━━━ Recorded information

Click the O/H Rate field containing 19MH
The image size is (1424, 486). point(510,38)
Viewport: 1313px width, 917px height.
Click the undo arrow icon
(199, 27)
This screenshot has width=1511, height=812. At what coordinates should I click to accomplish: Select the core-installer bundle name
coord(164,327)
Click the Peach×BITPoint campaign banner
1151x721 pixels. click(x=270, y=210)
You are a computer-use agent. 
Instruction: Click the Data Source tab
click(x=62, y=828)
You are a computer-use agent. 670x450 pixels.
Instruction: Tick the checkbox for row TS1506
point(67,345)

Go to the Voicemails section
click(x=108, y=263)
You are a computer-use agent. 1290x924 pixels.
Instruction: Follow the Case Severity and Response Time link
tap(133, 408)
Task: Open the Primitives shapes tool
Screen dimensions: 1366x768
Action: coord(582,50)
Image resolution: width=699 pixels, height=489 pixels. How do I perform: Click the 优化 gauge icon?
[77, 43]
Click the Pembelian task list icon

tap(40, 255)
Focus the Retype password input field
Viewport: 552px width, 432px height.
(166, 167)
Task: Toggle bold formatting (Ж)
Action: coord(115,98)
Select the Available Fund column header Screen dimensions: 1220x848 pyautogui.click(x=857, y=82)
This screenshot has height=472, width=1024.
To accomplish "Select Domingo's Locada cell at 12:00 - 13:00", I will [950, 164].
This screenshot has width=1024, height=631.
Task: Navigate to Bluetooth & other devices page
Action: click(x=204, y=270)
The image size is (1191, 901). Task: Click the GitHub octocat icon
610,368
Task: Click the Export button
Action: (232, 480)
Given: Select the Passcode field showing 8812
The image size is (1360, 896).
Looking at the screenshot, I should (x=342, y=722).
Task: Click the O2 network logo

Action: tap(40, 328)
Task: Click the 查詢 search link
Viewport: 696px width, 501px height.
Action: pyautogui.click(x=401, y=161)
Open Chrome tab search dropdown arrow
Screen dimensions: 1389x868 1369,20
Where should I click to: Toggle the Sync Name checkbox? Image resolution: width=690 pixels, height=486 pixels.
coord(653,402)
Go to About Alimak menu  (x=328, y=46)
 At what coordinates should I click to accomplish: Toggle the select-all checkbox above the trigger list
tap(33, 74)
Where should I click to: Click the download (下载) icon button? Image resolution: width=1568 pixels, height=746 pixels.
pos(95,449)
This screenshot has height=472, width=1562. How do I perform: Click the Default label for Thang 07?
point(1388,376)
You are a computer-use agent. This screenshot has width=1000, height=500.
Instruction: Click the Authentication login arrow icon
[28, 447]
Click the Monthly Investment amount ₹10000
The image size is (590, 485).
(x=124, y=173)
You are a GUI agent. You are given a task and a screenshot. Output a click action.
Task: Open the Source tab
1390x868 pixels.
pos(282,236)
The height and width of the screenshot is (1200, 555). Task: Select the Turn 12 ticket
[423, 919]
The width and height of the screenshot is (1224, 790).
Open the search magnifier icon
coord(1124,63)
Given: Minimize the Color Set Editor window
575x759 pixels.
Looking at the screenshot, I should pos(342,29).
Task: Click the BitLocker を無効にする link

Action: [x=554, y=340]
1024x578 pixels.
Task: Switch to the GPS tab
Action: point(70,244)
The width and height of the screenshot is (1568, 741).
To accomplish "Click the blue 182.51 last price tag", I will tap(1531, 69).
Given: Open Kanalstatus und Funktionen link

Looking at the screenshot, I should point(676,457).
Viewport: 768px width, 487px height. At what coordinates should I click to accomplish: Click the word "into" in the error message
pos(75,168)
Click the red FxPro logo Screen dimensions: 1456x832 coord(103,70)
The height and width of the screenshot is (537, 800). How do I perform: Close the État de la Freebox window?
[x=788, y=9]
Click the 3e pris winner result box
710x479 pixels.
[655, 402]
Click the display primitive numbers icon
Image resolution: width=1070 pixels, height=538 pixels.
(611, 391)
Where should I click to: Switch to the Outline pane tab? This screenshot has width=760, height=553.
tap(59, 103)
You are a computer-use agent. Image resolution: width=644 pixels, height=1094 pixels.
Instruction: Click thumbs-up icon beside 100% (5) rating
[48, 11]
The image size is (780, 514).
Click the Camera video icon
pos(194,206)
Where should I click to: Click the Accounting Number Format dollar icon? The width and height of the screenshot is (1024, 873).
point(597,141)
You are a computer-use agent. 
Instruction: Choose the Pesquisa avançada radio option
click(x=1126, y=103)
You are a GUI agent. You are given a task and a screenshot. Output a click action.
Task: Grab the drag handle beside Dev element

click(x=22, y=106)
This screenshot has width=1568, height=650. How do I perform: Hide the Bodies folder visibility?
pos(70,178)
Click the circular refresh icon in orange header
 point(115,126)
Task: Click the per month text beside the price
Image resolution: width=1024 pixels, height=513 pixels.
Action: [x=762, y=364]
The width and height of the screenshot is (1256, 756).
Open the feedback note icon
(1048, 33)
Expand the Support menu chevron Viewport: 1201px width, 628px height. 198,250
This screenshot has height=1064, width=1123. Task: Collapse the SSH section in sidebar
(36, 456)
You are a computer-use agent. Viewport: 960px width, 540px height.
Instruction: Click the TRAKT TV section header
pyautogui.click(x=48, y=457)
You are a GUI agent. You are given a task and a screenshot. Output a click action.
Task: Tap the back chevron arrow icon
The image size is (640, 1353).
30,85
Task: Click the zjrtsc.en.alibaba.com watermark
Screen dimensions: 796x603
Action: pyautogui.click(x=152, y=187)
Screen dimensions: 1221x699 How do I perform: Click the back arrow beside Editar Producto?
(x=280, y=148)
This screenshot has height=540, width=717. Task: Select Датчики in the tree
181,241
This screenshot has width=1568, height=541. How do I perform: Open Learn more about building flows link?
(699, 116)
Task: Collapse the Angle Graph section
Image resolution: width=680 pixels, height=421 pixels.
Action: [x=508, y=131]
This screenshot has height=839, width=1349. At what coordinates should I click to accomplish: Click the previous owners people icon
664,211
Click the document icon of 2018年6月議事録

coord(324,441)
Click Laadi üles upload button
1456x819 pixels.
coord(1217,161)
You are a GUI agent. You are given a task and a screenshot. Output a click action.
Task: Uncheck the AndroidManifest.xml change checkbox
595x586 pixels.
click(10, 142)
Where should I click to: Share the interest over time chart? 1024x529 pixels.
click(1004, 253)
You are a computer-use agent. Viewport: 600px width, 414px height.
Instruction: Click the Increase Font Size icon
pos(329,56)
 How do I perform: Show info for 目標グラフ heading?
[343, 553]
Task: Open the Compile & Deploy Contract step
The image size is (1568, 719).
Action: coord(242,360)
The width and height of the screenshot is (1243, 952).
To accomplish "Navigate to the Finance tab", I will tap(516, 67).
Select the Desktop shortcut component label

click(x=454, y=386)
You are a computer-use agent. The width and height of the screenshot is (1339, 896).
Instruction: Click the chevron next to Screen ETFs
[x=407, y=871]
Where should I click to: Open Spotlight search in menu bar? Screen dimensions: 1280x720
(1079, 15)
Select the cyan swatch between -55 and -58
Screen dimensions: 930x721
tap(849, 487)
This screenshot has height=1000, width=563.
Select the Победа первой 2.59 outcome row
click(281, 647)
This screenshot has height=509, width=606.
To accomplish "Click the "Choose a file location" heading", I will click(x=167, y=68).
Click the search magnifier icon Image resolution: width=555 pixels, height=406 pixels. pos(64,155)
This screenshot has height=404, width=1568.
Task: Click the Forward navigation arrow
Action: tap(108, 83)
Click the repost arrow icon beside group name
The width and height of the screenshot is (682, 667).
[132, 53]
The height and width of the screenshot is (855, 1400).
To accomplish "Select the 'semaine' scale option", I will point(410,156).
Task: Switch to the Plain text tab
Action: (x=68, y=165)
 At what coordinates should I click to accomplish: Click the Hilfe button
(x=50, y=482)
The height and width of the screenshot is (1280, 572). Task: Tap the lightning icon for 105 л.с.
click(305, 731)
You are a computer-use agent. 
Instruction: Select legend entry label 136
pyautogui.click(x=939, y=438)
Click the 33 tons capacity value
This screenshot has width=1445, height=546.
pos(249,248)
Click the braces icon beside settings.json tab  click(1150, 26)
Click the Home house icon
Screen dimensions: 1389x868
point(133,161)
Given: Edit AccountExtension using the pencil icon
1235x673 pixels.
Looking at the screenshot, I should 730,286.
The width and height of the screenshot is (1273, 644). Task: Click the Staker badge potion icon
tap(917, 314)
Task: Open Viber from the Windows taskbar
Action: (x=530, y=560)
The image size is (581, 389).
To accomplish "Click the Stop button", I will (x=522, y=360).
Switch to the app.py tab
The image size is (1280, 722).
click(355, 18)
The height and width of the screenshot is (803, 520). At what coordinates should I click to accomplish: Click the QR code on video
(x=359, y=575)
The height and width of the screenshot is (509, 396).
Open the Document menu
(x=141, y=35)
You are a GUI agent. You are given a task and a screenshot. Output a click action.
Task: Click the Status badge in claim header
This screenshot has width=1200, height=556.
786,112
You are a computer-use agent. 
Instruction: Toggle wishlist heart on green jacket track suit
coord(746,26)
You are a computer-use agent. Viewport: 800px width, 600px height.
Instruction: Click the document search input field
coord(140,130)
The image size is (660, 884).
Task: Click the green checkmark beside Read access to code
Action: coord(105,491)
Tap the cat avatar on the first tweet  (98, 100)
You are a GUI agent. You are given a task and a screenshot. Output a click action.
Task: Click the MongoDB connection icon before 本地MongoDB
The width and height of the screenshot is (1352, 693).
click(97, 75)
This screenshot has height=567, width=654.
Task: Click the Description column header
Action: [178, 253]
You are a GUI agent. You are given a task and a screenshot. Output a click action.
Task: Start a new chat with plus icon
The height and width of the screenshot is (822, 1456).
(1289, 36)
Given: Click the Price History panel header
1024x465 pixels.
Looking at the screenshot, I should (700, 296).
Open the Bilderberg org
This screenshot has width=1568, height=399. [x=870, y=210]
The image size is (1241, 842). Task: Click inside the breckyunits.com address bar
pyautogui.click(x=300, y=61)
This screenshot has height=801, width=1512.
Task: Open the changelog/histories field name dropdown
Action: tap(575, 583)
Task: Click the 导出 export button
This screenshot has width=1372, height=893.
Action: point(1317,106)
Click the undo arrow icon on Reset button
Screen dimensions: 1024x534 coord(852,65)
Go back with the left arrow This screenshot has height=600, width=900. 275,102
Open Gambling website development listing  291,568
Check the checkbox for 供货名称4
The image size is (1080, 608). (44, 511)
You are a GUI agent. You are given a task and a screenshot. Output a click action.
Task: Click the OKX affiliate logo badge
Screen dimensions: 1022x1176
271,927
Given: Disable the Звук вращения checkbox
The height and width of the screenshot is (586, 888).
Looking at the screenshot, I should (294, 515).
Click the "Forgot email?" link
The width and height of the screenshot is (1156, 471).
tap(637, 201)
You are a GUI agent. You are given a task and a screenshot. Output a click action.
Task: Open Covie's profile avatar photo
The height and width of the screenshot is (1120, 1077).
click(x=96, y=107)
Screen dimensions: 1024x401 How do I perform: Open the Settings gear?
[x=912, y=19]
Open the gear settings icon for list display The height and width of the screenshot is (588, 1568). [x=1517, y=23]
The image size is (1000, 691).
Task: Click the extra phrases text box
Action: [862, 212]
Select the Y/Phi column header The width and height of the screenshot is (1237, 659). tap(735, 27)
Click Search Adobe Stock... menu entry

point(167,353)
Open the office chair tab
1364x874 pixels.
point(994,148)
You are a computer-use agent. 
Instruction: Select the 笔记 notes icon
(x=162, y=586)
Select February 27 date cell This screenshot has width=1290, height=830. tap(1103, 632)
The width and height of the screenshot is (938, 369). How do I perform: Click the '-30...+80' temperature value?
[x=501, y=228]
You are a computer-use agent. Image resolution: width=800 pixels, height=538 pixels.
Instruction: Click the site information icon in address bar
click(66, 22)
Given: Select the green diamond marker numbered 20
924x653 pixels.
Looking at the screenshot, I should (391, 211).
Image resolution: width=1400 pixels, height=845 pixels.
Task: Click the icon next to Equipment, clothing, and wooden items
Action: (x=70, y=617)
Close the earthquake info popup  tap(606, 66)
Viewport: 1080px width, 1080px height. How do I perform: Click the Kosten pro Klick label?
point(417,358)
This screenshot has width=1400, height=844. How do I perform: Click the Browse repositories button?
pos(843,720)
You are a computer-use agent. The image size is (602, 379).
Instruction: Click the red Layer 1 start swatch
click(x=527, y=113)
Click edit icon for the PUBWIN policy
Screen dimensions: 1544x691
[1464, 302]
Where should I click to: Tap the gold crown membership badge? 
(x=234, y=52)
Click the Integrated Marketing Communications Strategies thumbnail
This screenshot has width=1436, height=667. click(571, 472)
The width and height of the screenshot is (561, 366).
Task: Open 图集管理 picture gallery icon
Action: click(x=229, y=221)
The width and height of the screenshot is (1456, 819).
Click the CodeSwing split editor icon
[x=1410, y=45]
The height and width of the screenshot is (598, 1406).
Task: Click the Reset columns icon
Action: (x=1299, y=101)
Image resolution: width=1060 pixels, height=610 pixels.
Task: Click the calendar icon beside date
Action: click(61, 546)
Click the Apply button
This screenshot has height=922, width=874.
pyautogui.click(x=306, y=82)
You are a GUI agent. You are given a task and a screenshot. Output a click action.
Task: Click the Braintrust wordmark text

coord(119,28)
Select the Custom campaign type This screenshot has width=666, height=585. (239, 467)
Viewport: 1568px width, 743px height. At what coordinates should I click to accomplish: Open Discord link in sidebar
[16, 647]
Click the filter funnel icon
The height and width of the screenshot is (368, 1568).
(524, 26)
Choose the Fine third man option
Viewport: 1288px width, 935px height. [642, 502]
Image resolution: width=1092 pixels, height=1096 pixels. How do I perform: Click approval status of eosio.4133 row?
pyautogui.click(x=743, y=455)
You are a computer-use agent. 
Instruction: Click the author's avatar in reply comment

━━━━━━

#### Action item:
Above is a listing; report how many of its lines include the word "avatar", giving the number only.

#### Task result:
3